A: I think it was1970, so it must have been the tour that Robert Frank was shooting. For me it was all about what I’d heard before then. Not just music I’d heard in the 60s, like the Stones, but music from the 30s, 40s and 50s. It was all fed into my machine, which was filmmaking, and I keep going back to the well…music is where a lot of my Ideas about movies and moviemaking were formed - camera movements, energy, sometimes a kind of impatient energy which maybe goes too fast and from which I have to pull back, and it all comes from listening to that music. There’s also Dylan but I only started listening to Dylan when he did “Like A Rolling Stone,” after he’d gone electric. I had to go back later to discover the pre-electric Dylan. There’s The Band, of course, there’s Van Morrison who is still performing so brilliantly, there’s Neil Young, there are The Beatles. And the Stones, always the Stones.

Q: Can you explain your obsession with the Rolling Stones?

A: I think it stays with me because it’s blues-based and I like the blues. My brother played guitar a little bit and my father played a stringed instrument - I never actually heard him play but he told me he did, and there’s some footage of him with a mandolin.
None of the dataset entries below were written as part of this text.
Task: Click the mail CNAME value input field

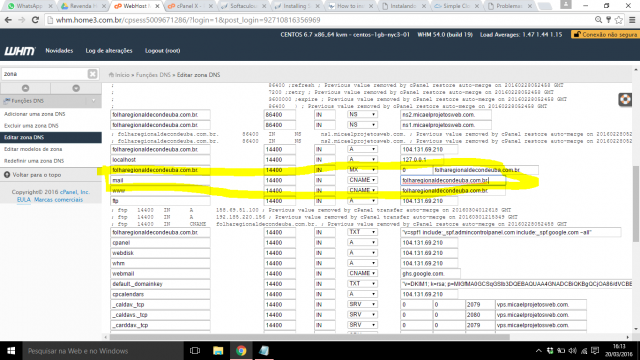Action: click(x=453, y=180)
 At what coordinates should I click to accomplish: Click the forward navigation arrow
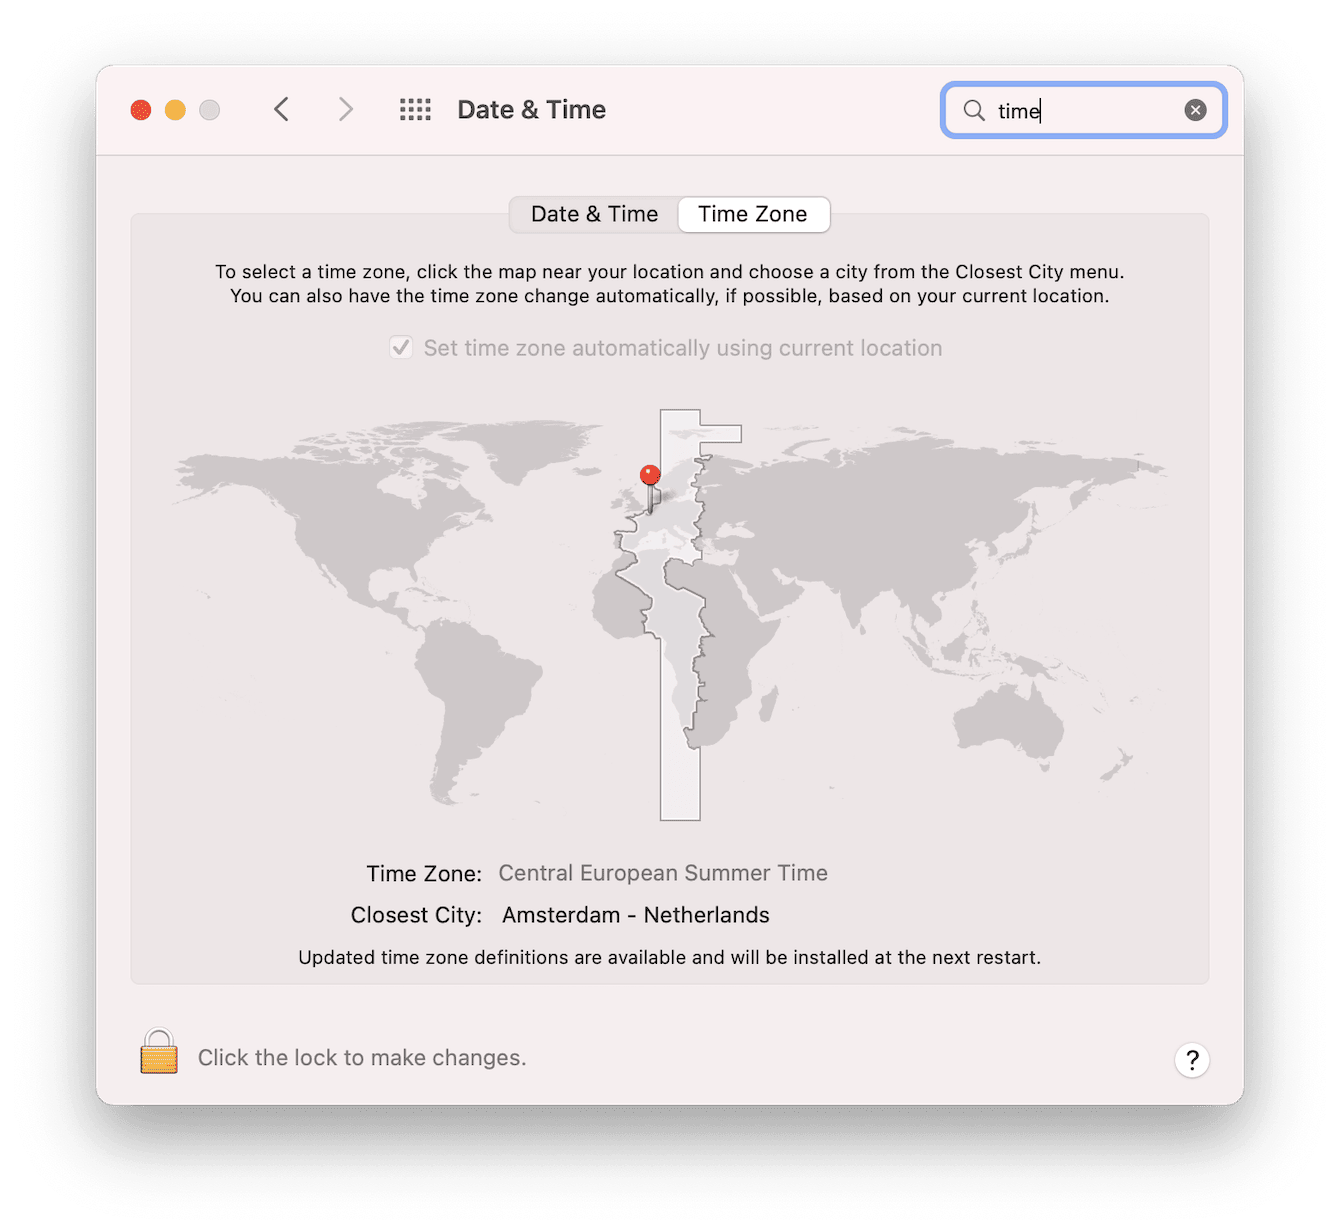(x=345, y=110)
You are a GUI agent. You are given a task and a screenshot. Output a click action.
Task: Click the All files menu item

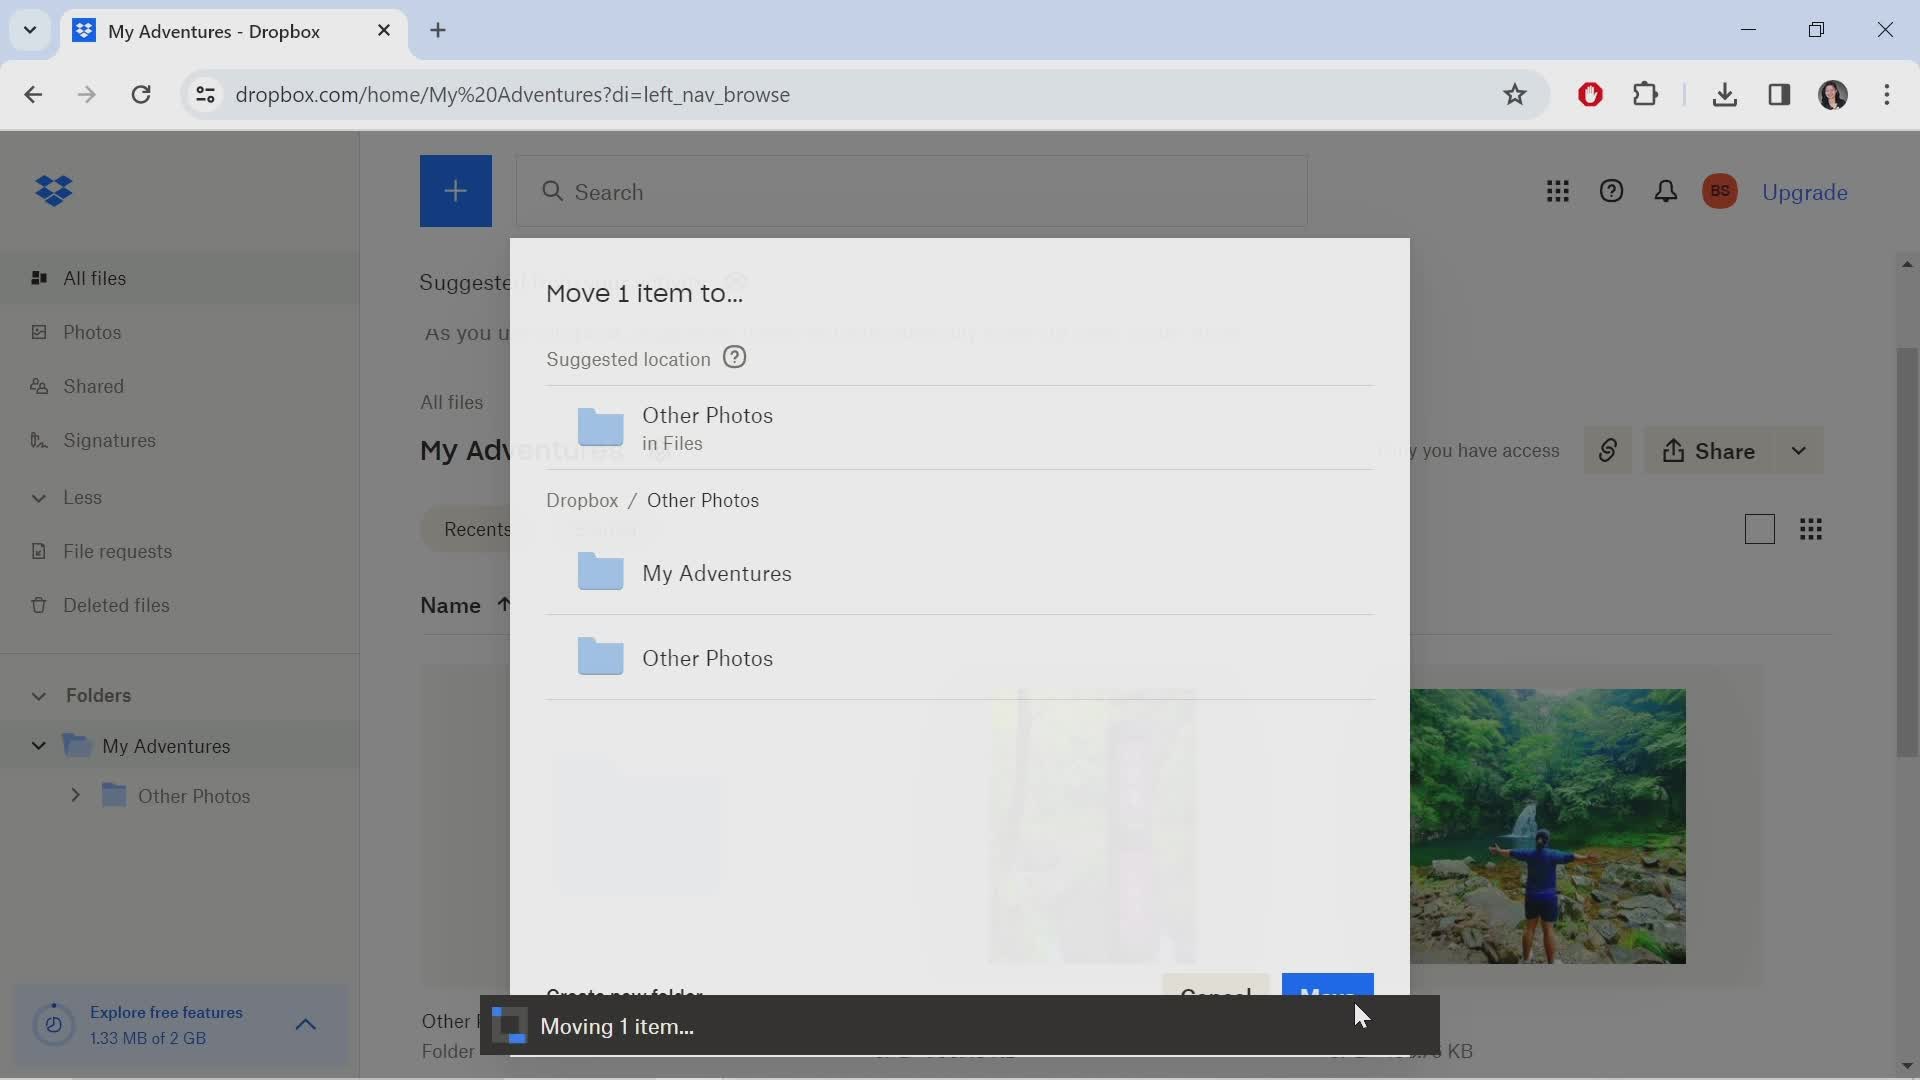(x=95, y=277)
So I like string instruments. Django Reinhardt was the first music I remember hearing from the 78’s I had. The Stones, of course, came much later, and they were something else. They had an edge to them that you didn’t hear in other rock ‘n’ roll, and the lyrics are tough and irreverent. At times, their songs remind me of the lyrics and attitude of Kurt Weil and Bertolt Brecht’s Threepenny Opera. The neighbourhood I grew up in was very much like the world of Threepenny Opera.

Q: Their music, especially in the 60s, was very much a part of the counter culture.

A: Yes, but also observant of the whole culture. Look at “Have You Seen Your Mother, Baby, Standing in the Shadows” or “Mother’s Little Helper,” which is about middle class mothers taking pills, or “Shattered,” which is as sharp as a razor, about New York City in the 70s. But for me, it’s about the fact that The Stones’ music really spoke to me. I related to the lyrics ofTell Me” or “Jumpin’ Jack Flash” because I knew a lot of people like that, who were like Jumpin’ Jack Flash. Some of them aren’t around anymore. I liked the bravado of it, the defiance. The provocation and the defiance – I like that. It stirs things up.

Q: Are you still working on the feature film project with Mick?

A: Yes. It’s a feature film and it’s being written at this time. .

Q: Does it focus on a band?

A: No, it’s about the music business - ruthless and tough.

Q: Which music do you listen to at home now?

A: It’s changed a little with a child in the house. My daughter is eight years old, and it’s a little difficult to play certain kinds of music, although I’m compiling music for her. Now I’m in the process of moving and creating a room where I’ll be able to listen to some more music. But generally it’s the older stuff. It’s Eric Clapton, and it’s The Band, Dylan…and the Stones. I just go back and forth. And then there’s classical - I’ve been listening to a lot of Baroque music. And I like Bach in the morning.